The task:
Beneath this line are entries. Copy the range from the line with "Click the Avancé filter icon" to the line with "Click the search magnifier icon", ends included, exactly; leave pictures out.
---- Task inputs
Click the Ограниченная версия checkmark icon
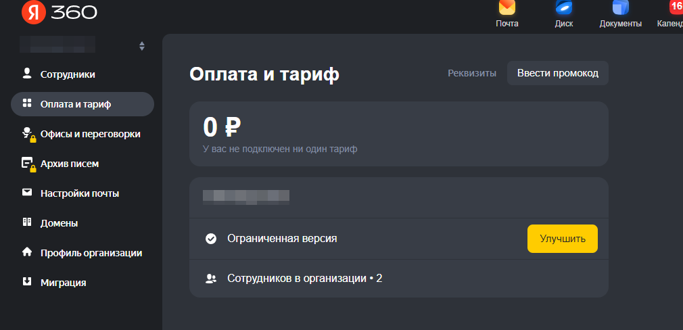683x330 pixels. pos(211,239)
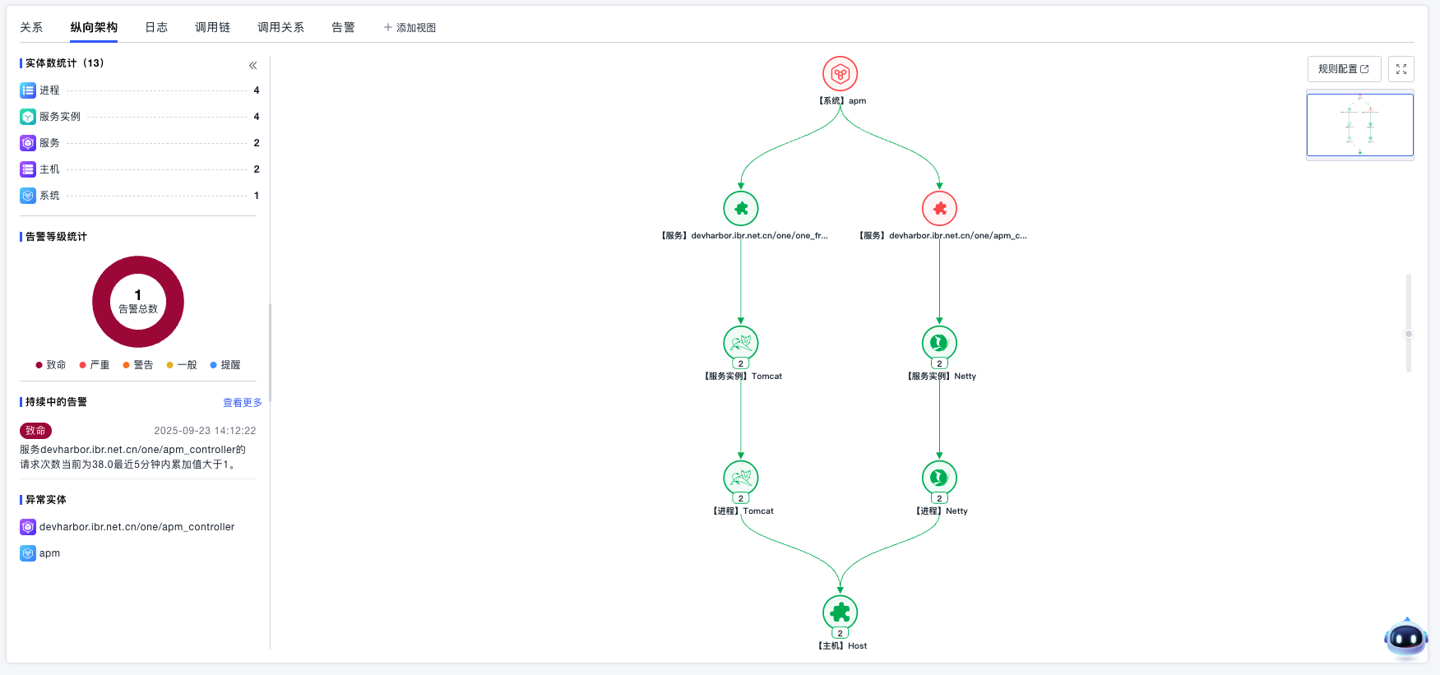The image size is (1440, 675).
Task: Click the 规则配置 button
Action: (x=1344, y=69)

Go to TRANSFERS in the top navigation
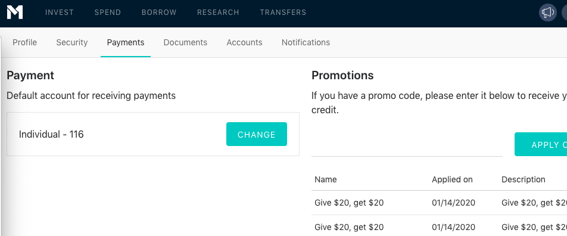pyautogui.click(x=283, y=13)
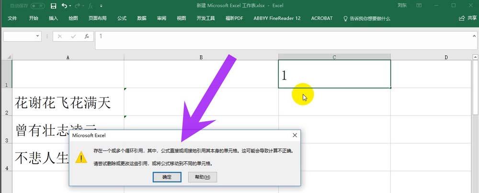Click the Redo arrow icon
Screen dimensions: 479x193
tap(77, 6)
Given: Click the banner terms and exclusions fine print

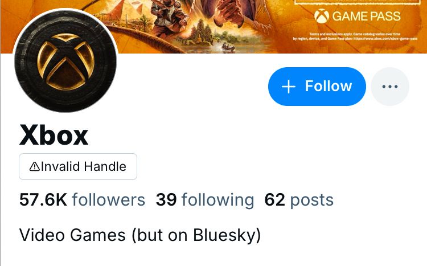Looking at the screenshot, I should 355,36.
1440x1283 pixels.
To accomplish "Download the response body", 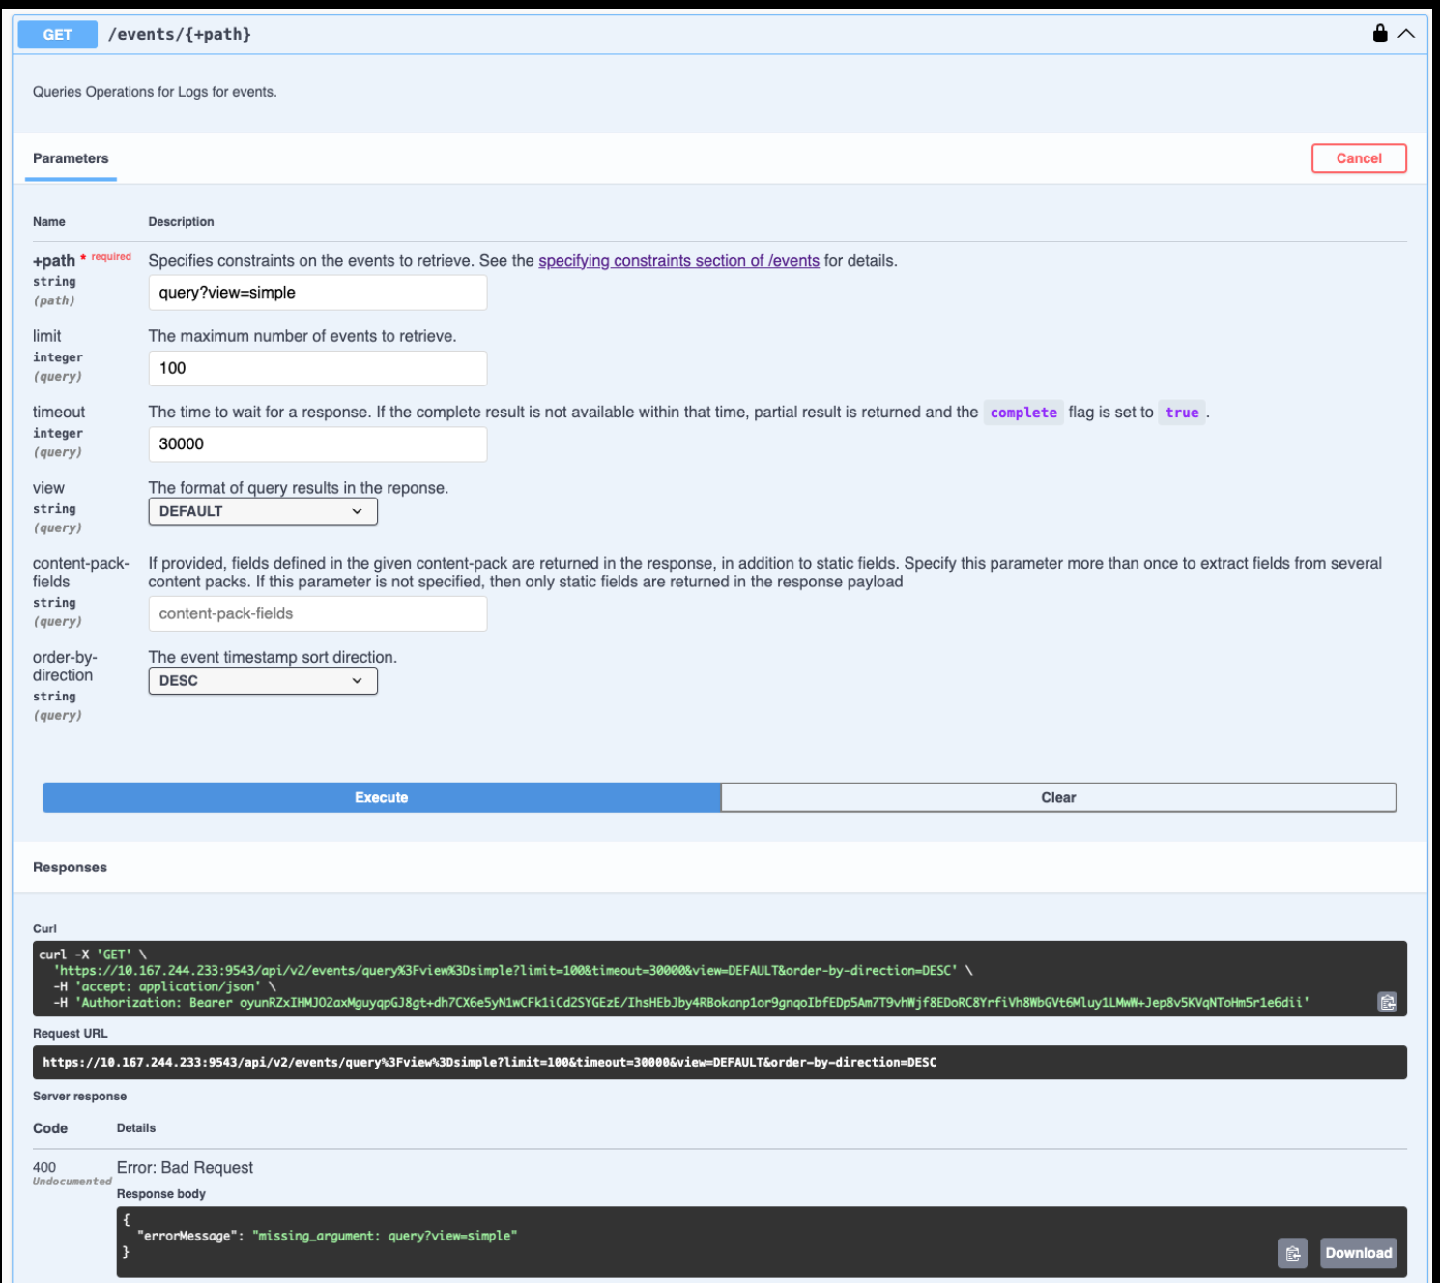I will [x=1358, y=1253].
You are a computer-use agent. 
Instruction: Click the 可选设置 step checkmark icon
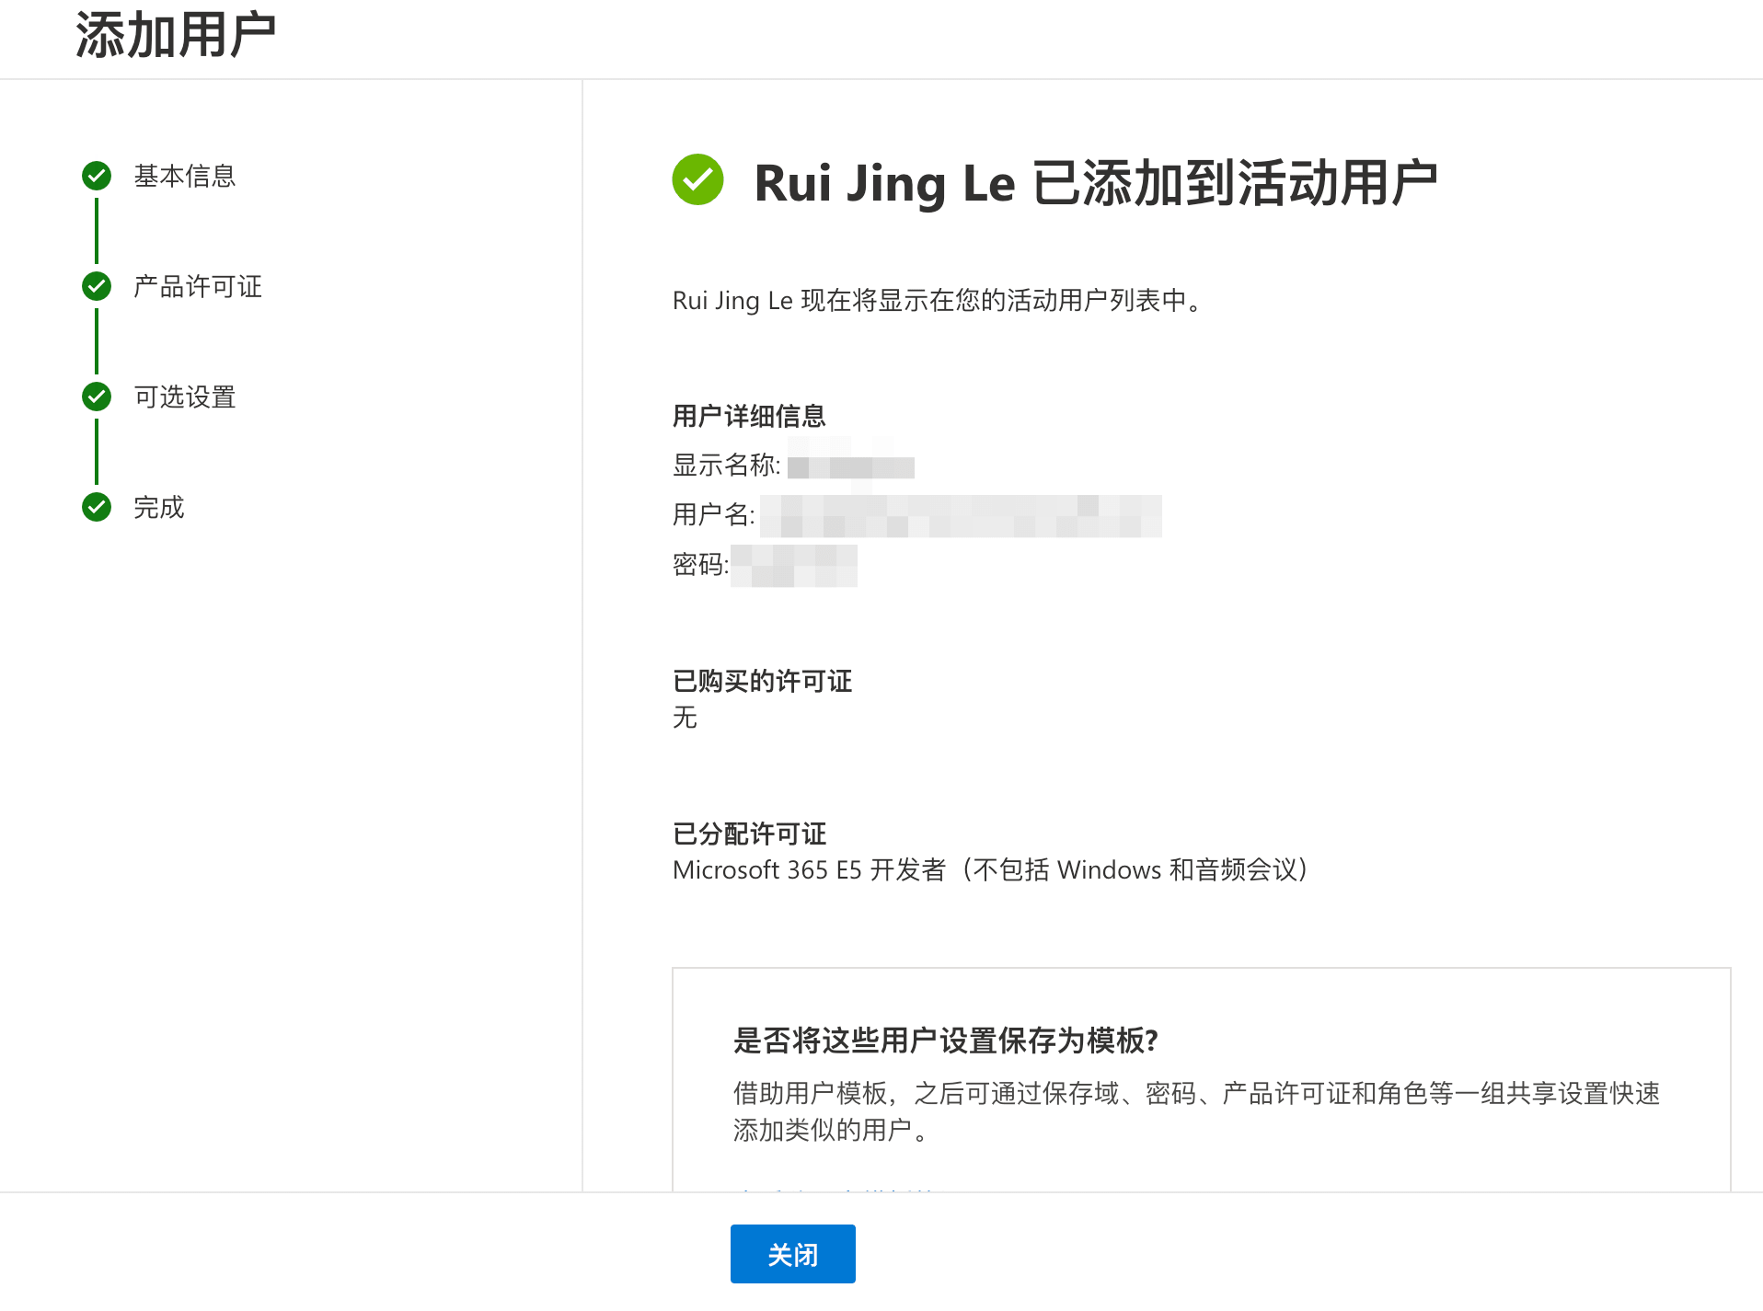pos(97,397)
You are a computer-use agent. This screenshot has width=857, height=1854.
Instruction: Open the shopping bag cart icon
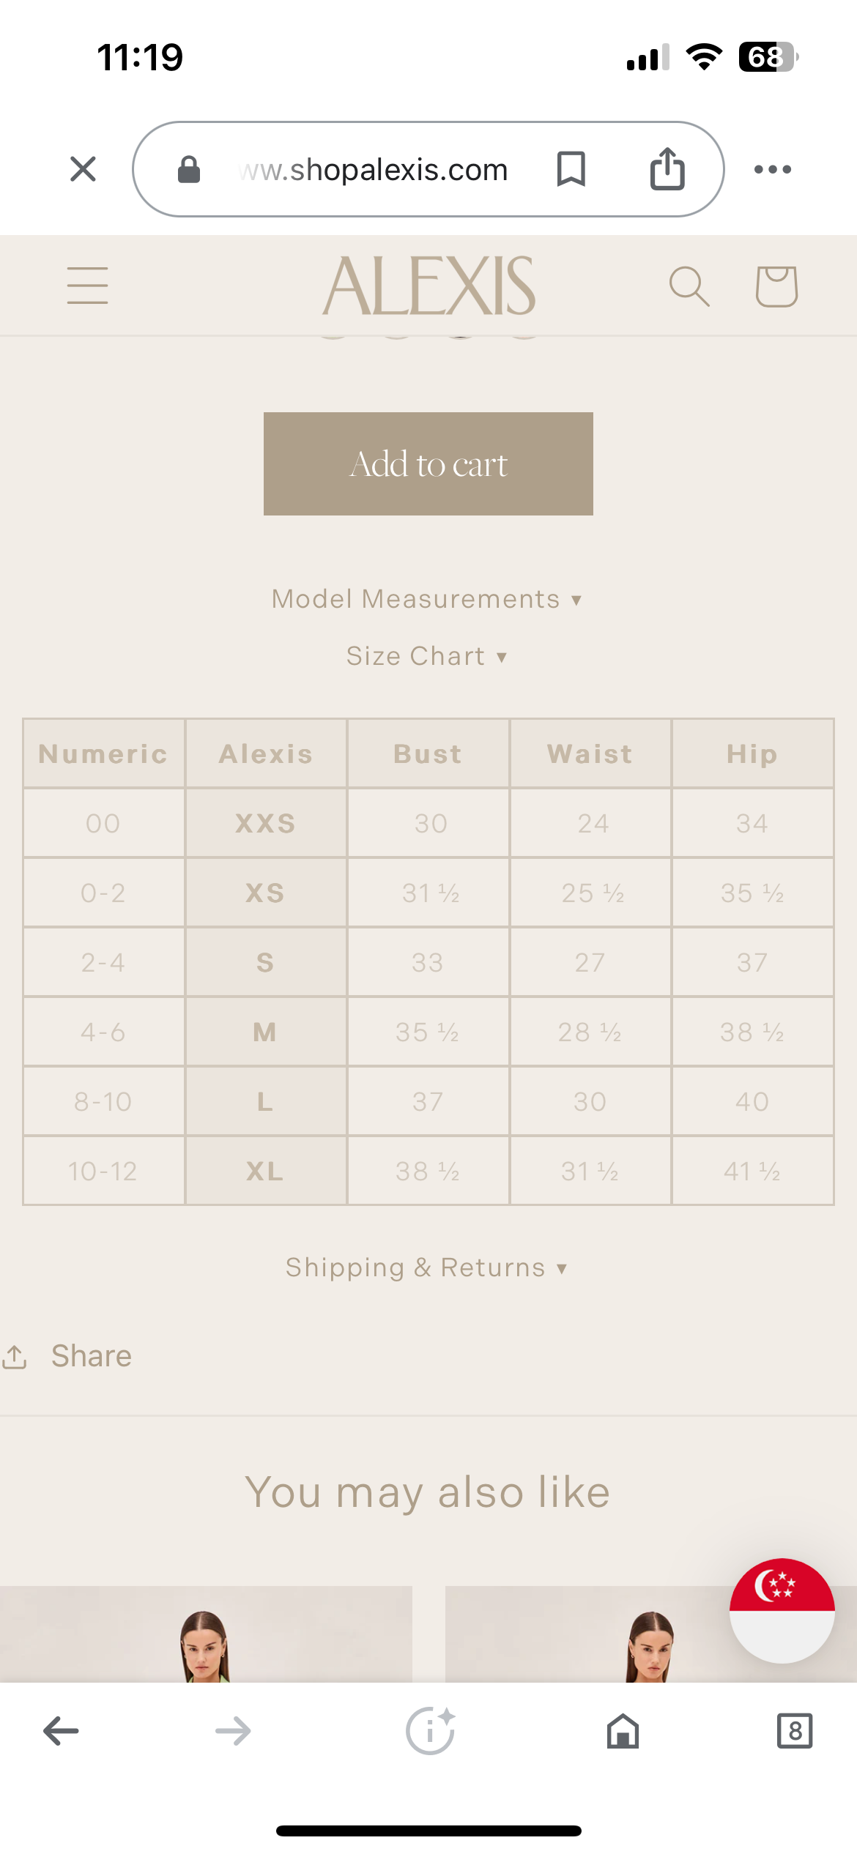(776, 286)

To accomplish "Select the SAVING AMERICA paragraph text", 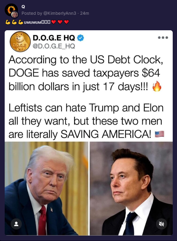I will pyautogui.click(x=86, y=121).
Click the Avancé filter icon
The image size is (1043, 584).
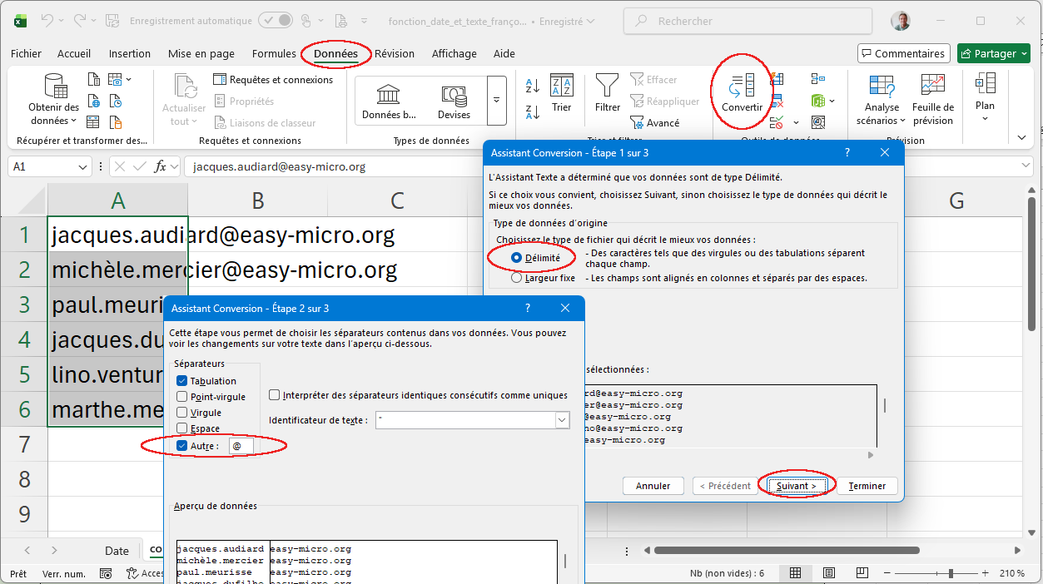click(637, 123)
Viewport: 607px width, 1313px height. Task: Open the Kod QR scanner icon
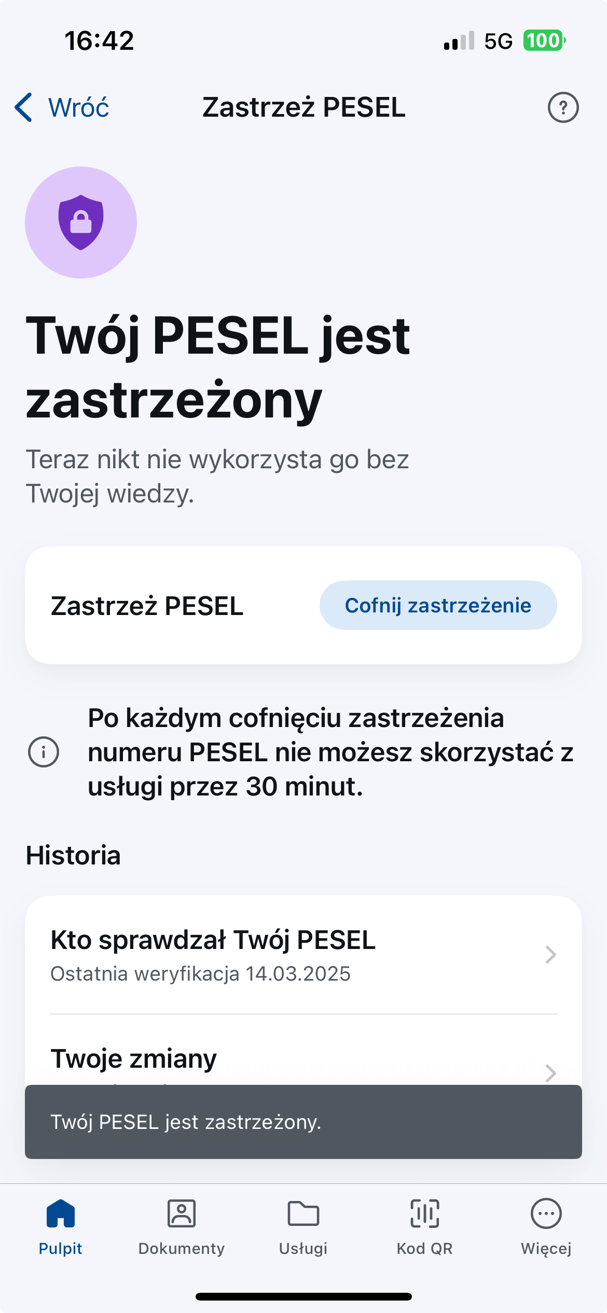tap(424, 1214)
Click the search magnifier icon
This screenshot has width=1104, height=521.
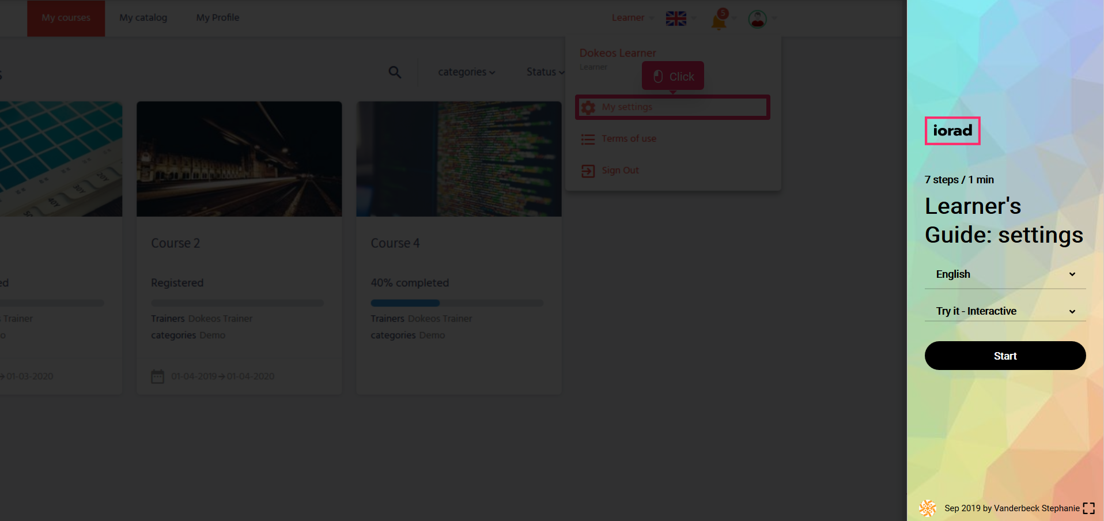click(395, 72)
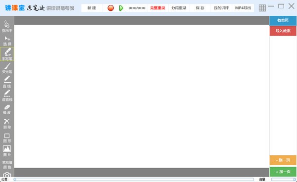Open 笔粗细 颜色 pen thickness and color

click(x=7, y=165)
--------
Exercise solution:
Click the Avancé filter icon
The image size is (1043, 584).
click(637, 123)
Viewport: 607px width, 1313px height. Task: Open the Kod QR scanner icon
tap(424, 1214)
Click the search magnifier icon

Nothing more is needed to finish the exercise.